In May 2021, The Daily Telegraph reported Guardian editor Katharine Viner and Thomas were in conflict over finances and the direction the newspaper should take. The previous year The Guardian announced 180 job cuts. Thomas had earlier said at a media industry conference "we have quality content in spades ... the job at hand is to now go further by strengthening the growing elements of our business". Viner wanted renewed investment after better than feared financial results in 2020. On 9 June 2021, it was announced that Thomas would leave the Guardian Media Group at the end of the month.

In August 2022, Anna Bateson was appointed as chief executive. Subsequently Anders Jensen, chief executive of Viaplay, resigned as a GMG non-executive director because of the appointment process, in particular the level of influence exerted by Guardian editor Katharine Viner.

In September 2024, The Guardian revealed it was in talks to sell The Observer to news website Tortoise Media. Journalists at Guardian Media Group voted to condemn the sale and passed a vote of no confidence in the newspaper's owners, accusing it of betrayal amid concerns that the sale of the paper could harm the financial security of staff members. The sale took place on 22 April 2025.

In May 2025, GMG won a defamatory lawsuit brought by a man in Afghanistan who sued the company for mistakenly using his image to illustrate an article about the murder of Hamed Sabouri (who was a gay man) in Afghanistan in August 2022. In his ruling, High Court Justice Jeremy Johnson found that being labelled a homosexual is not defamatory for common law.

==Group structure==

GMG's core business is Guardian News & Media Limited, publisher of theguardian.com, and The Guardian newspaper. Guardian News & Media was formed as Guardian Newspapers Limited in 1967, adopting its present name in 2006.

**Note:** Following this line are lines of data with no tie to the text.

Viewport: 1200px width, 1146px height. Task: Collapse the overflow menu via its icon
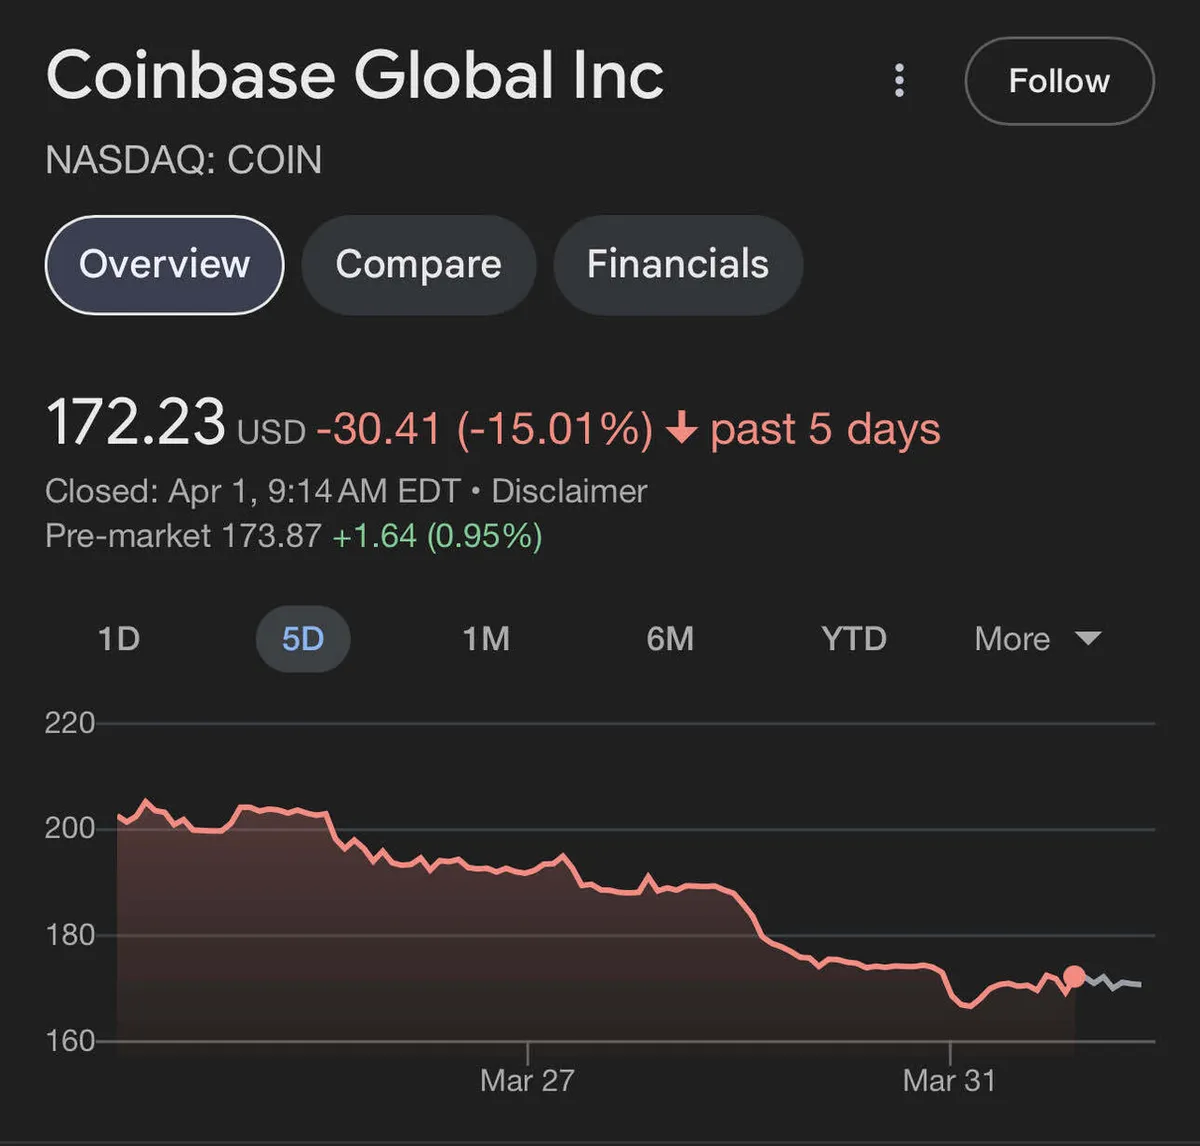click(899, 81)
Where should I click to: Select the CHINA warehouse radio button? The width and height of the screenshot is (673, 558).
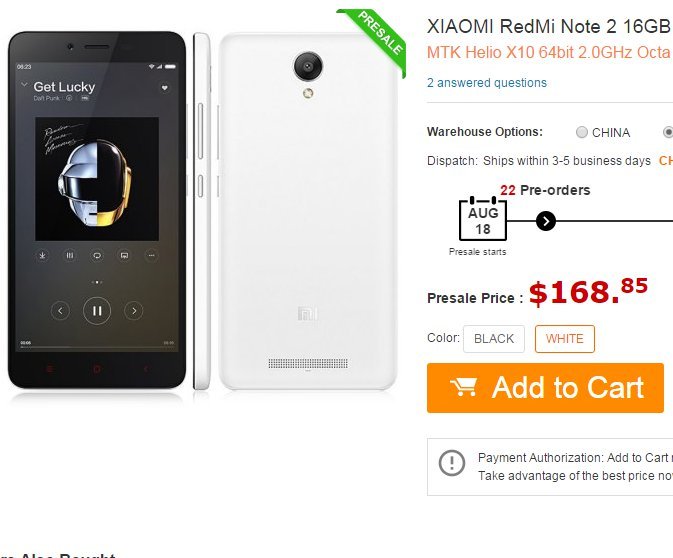tap(582, 132)
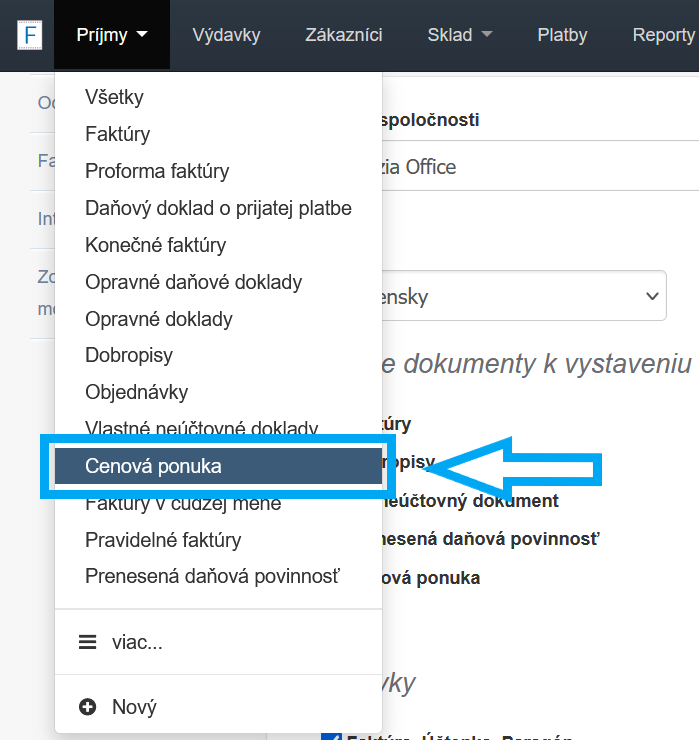Click the hamburger icon beside viac...
Screen dimensions: 699x740
pyautogui.click(x=88, y=643)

The group has a portfolio of investments to help support its journalism. They comprise:
- Ascential: an international business-to-business digital intelligence and events business.
- An externally managed investment fund.

Guardian Media Group exists to support the core purpose of its owner, Scott Trust Limited: to secure the financial and editorial independence of The Guardian in perpetuity, but in the 2011/12 year the group lost £75.6 million, and for the three years up to June 2012, the paper itself lost £100,000 a day - leading The Economists Intelligent Life magazine to question whether The Guardian could survive. In late 2013, GMG sold their GMG Property Services Group to private equity firm Lloyds Development Capital (rebranded to Property Software Group), citing that it would allow them to focus on investing in the core part of their business—Guardian News and Media. In 2014, The Guardian launched a membership scheme, aiming to avoid introducing a paywall and maintaining open access to the website. As of 2018, this approach was considered successful, having brought more than 1 million subscriptions or donations, with the paper hoping to break even by April 2019, a goal they achieved in May 2019.